In: Accounting
Derby Inc. is a manufacturer and retailer of bicycles. The company offers a 2 year standard (assurance type) warranty with all bikes sold to cover normal manufacturing defects. In the first quarter of 2020, Derby sold a total of 250 bikes at a retail price of $400 each. Each bike costs on average $225 to produce and, historically, the costs associated with the warranty average $75 per bike. The company accepts cash and debit cards as payment for the bikes. a) Prepare all journal entries related to the sale of the 250 bikes that occurred in the first quarter of 2020. b) In the second quarter, Derek brings in his bike for some repairs due to faulty steering. Derby paid $100 of labour and $30 for parts to repair Derek’s bike. These costs were covered by the basic warranty. Prepare the journal entry to account for the repairs made to Derek’s bike. c) The repairs on Derek’s bike totalled $130 while the estimated average cost of the warranty was $75. Do you think that Derby made an error in estimating the warranty cost? Explain and support your answer. d) At the end of the second quarter, because of adverse economic conditions associated with a global pandemic, the expected selling price per bike has fallen to $230. The cost to sell each bike averages $20 per bike. There are 100 bikes in inventory at the end of the second quarter. What impact, if any, does this information have on the financial statements at the end of the second quarter? Explain and support your
Derby sold a total of 250 bikes at a retail price of $400 each and bikes are covered under warranty for 2 years.

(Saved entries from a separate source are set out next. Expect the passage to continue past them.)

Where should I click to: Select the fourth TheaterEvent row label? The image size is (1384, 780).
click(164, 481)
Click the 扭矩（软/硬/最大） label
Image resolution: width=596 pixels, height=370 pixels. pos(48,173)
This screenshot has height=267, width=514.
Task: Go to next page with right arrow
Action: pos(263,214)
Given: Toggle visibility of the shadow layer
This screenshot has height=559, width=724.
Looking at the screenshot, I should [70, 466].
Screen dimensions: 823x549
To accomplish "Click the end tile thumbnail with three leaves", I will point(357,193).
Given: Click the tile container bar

The expected average warranty cost per bike is $75 , which is booked at the time of sale only.
1. The journal entry for Quarter -1
Date | Account Titles and Explanations | Debit ($) | Credit ($) |
Qtr-1 | Cash / Bank Account ---------Dr | 100000 | |
To Bike sales account | 100000 | ||
(Sales of 250 bikes @400) | |||
Qtr-1 | Warranty Expenses----------Dr | 18750 | |
To Warranty expenses Liability account | 18750 | ||
(Warranty expenses for 250 bikes @75). |
2. The bikes are covered under the warranty hence the warranty claims of Derek's need to be paid by the Derby Inc.
Accordingly the journal entry will be as follows as the provision has already been made for it :
Date | Account Titles and Explanations | Debit ($) | Credit ($) |
Qtr-2 | Warranty expenses liability account---Dr | 130 | |
To Cash Account | 130 | ||
(Warranty claim paid of Derek's bike) |
3. The Derby has paid $ 130 for the warranty claim of Derek's bike even though the provisions had been made up of $75 per bike. The provision of $75 is the average provision cost of bikes which have been sold during the Qurter-1 the estimates are made after due consideration to the probability of damages and claims of the buyer. The management estimates the cost to be provided for warranty based on its past experiences and product quality.
In certain circumstances the estimates may not be accurate but they work as basis of entire population not ony a basis of one warranty cliam.With regards to Derek's claim of $130 being more than the provision will not make it an error in estimation of warranty cost.
4. At the end of the second quarter, because of adverse economic conditions associated with a global pandemic, the expected selling price per bike has fallen to $230 and the cost to sell each bike averages $20 per bike.
The Manufacturing cost per bike is = $225 and additional cost to sales of $20 makes the total cost = $245
There are 100 bikes in inventory at the end of the second quarter. which are estimated to sell at $230 the Derby Inc will suffer a loss of $25 per bike sold and if we take the warranty cost in consideration then the loss per bike will rise to $100 (25$+75$).
In such situtaion selling should be avoided as it will not cover the cost even it will be a big loss for Derby Inc.